Es reconocida por los platillos que elabora. Lamenta que las autoridades no la hayan tomado en cuenta como cocinera tradicional, a pesar de que la gente le ha comentado que esos programas no son tan auténticos porque tienen dueños y se manejan de acuerdo con intereses ajenos a los del pueblo.

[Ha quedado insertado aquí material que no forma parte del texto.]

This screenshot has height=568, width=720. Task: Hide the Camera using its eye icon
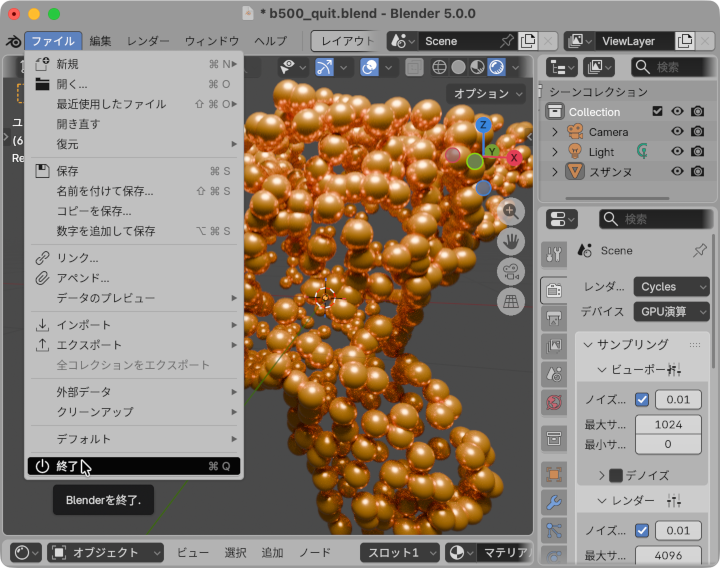677,132
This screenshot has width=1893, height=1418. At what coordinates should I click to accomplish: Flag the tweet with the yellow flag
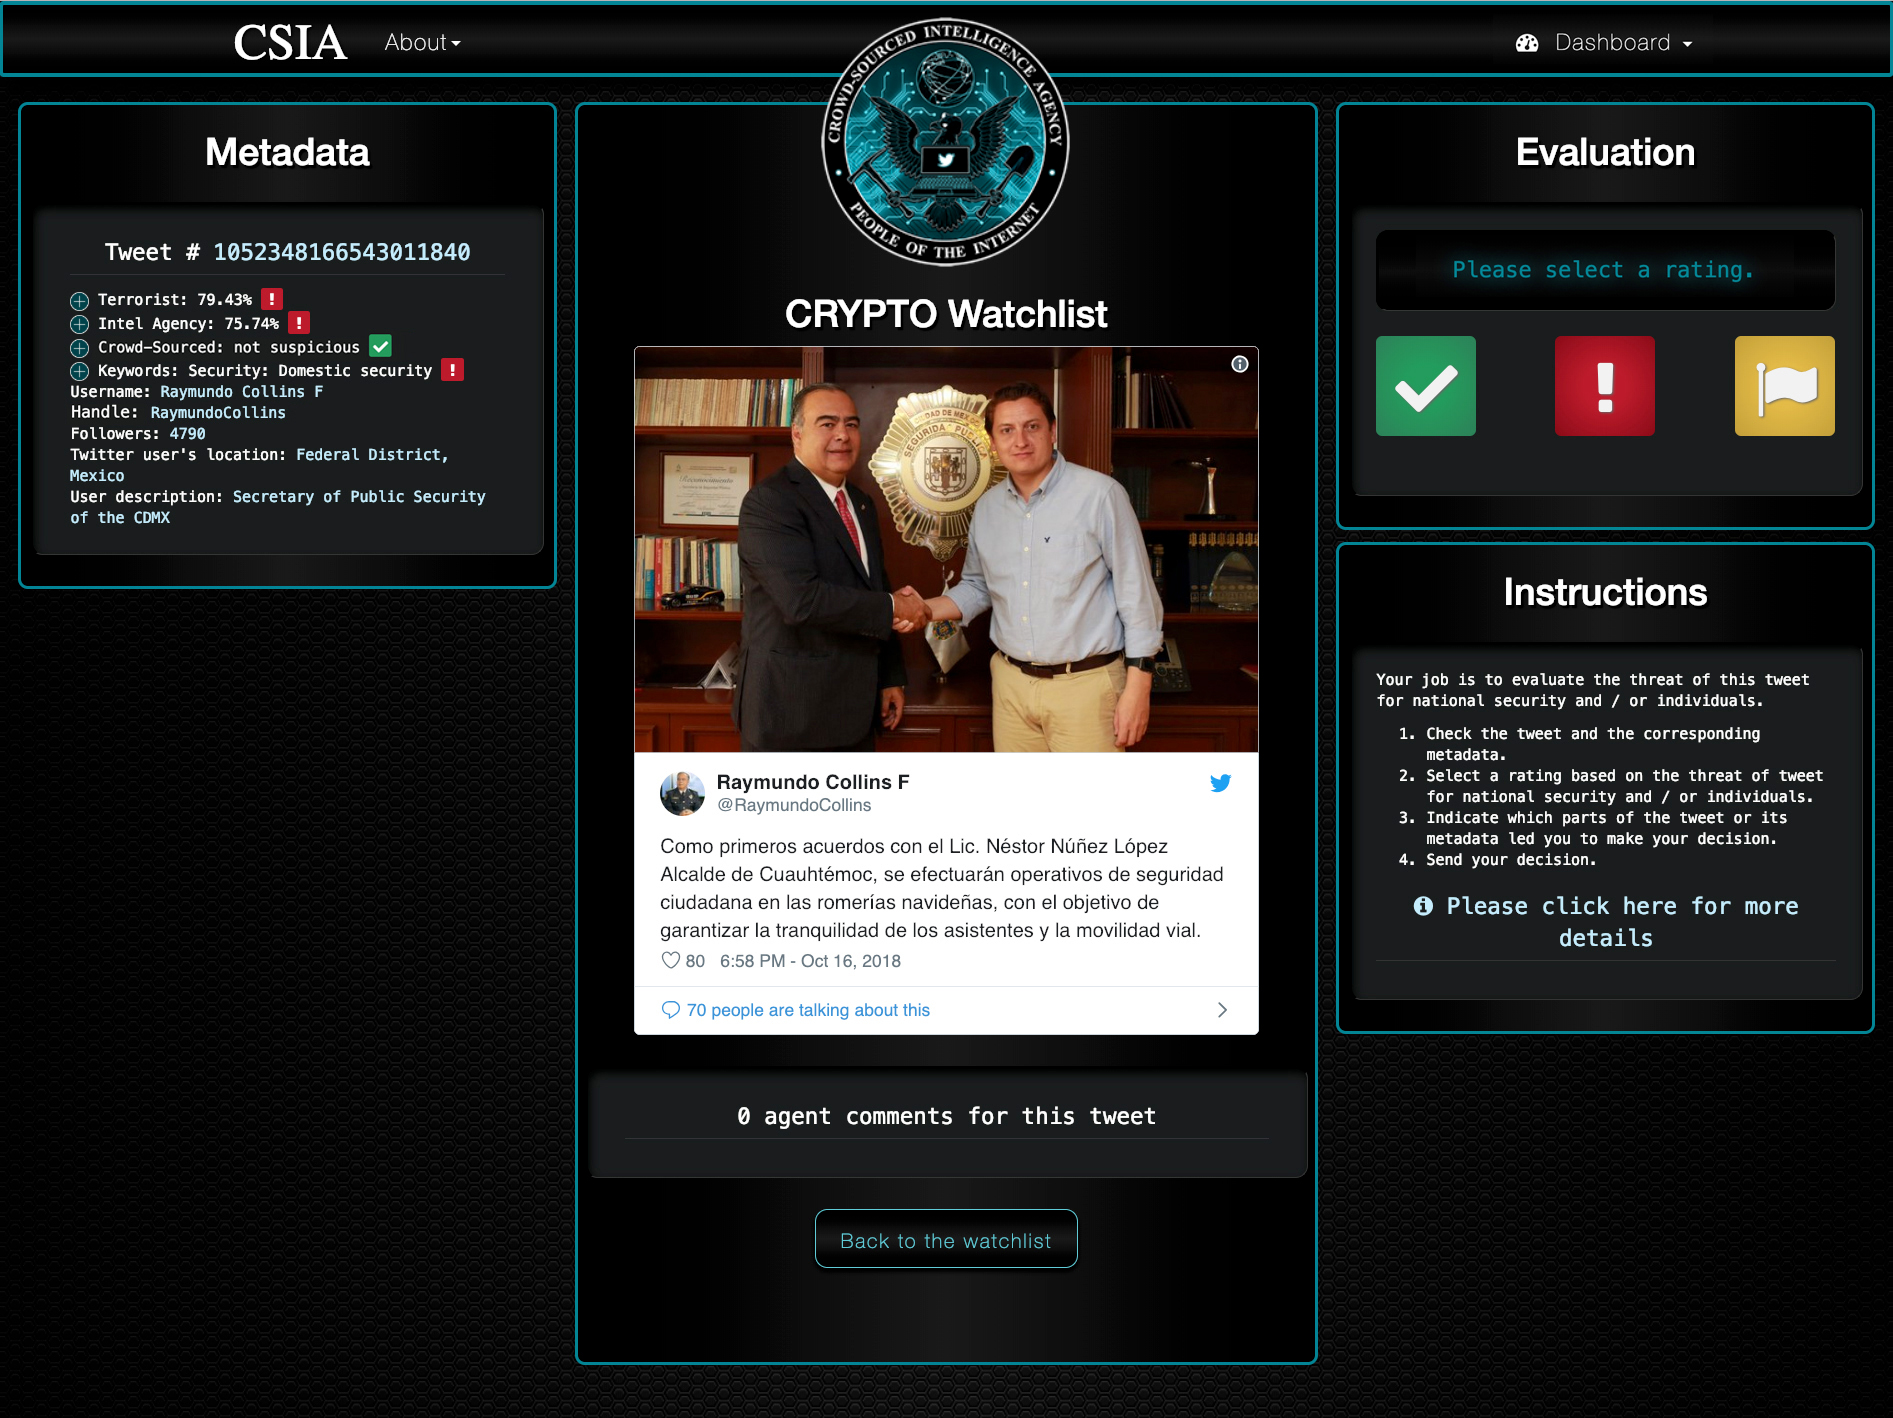pos(1784,386)
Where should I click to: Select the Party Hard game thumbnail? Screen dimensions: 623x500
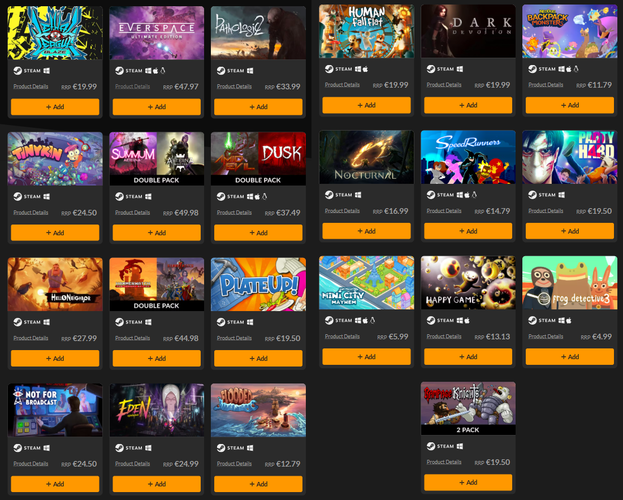click(x=570, y=157)
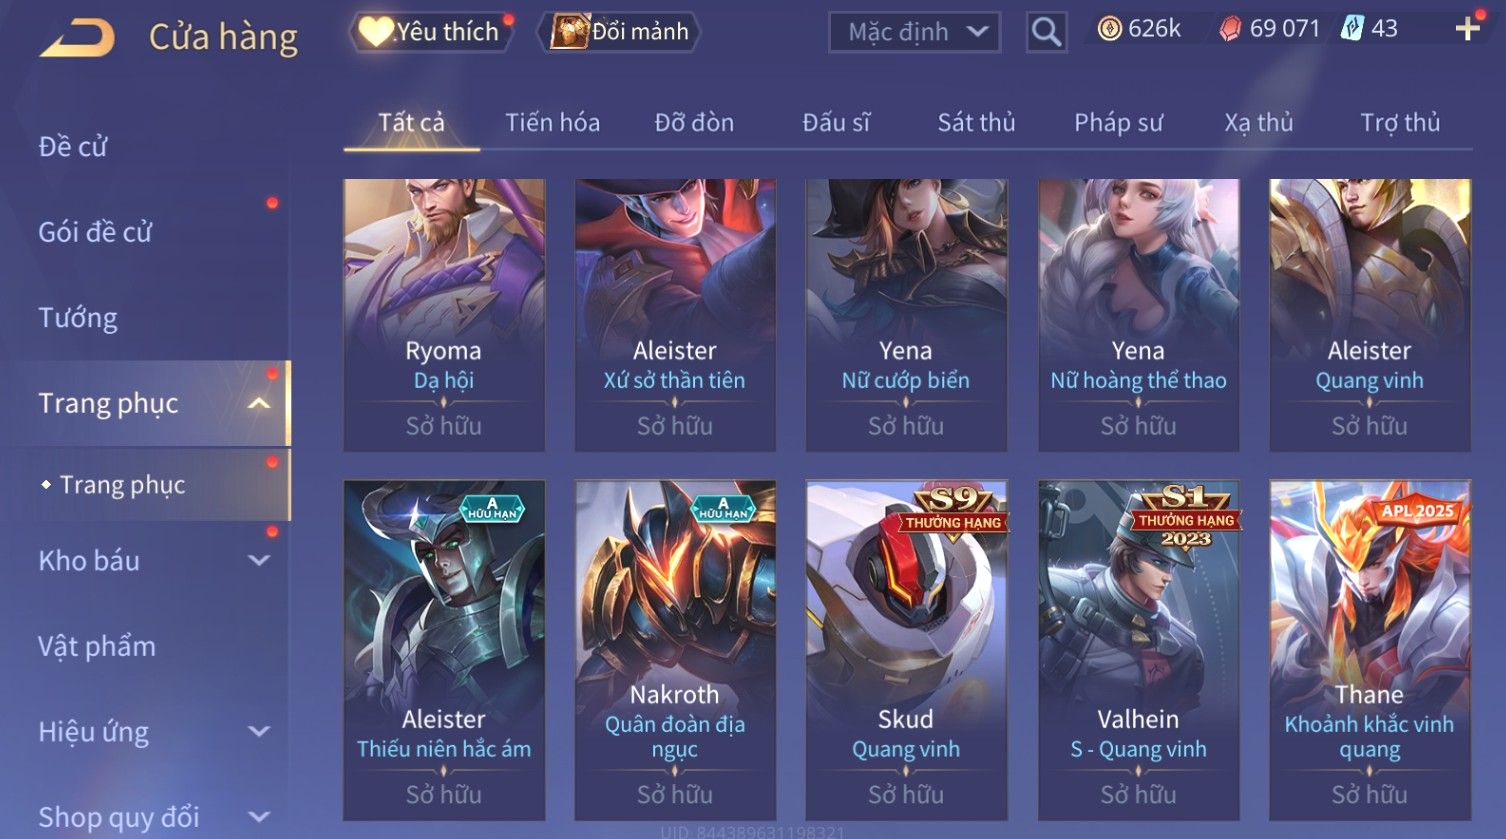
Task: Open Thane Khoảnh khắc vinh quang skin
Action: 1370,651
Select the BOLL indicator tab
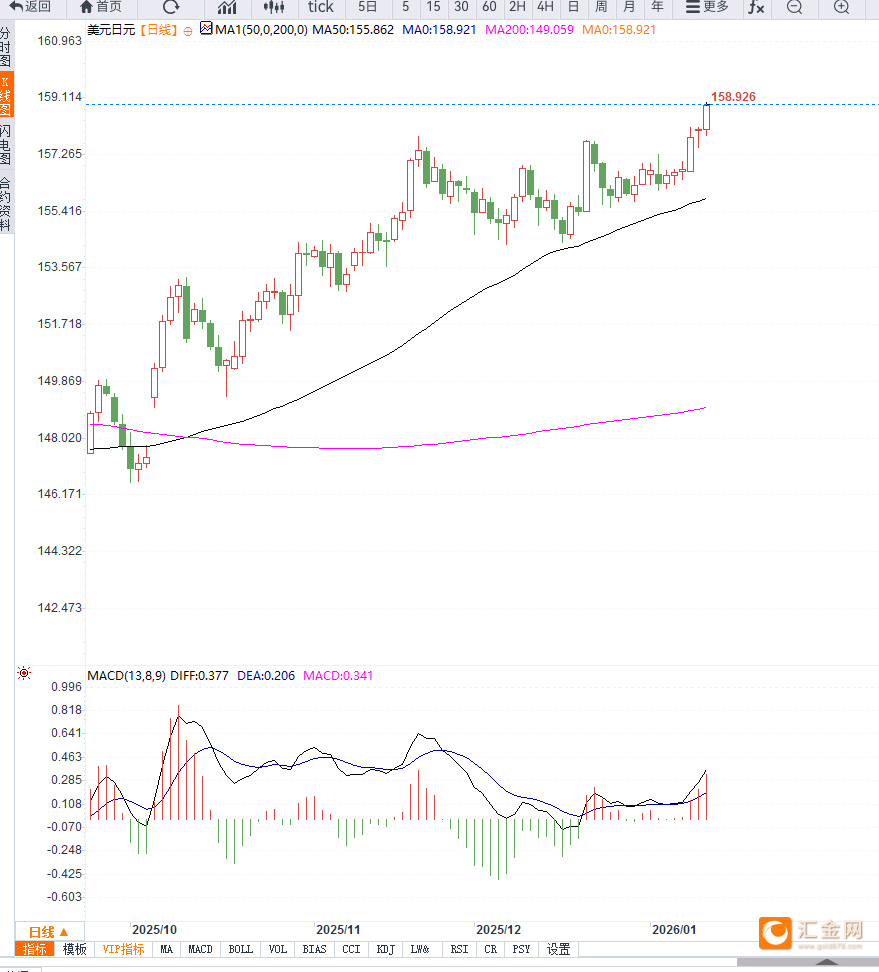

Con 65 años como artesana, Oliva ha sido reconocido dentro del programa Grandes Maestros Artesanos y Artesanas, evidentemente por la calidad de los rebozos que manufactura, por ser tejedora, por sus diseños originales y por transmitir las técnicas ancestrales a una multiplicidad de generaciones.

 

Hija de un hombre que cultivaba maíz y frijol, y que poseía panales de los que extraía miel que envasaba en latas que comercializaba en los pueblos, y de una mujer que le transmitió los secretos gastronómicos de sus antepasadas, Oliva no se concibe sin sus rebozos.

 

Maneja con destreza el telar de cintura -patákua-, pero también el español de pedales; ahora da clases a tres de sus hijas y a sus nietas de 9, 11 y 13 años de edad para que igual que ella, en el taller casero, elaboren rebozos.

 

Los de ella no son rebozos de aroma o luto, piezas casi extintas que otrora utilizaba el pueblo mexicano para amortajar cadáveres. Tampoco son piezas comunes ni ayates en los que las mujeres indígenas envolvían a sus niños. Aquellos forman parte del ayer, de los otros días, de la historia. Heredó la fórmula secreta para su realización. Los que llevan su sello son auténticos, diseñados y elaborados por una mujer purépecha que mezcla técnicas ancestrales con su inspiración.

 

Sopla el viento otoñal que arrastra consigo el frío que se avecina porque eso, en verdad, son los ciclos de la vida. Oliva vive porque es mujer productiva, por estar dedicada a lo que le apasiona al lado de su familia, por conservar sus tradiciones, por aportar en vez de arrebatar, y por eso perdurará su recuerdo cuando su estancia en Aranza se convierta en historia.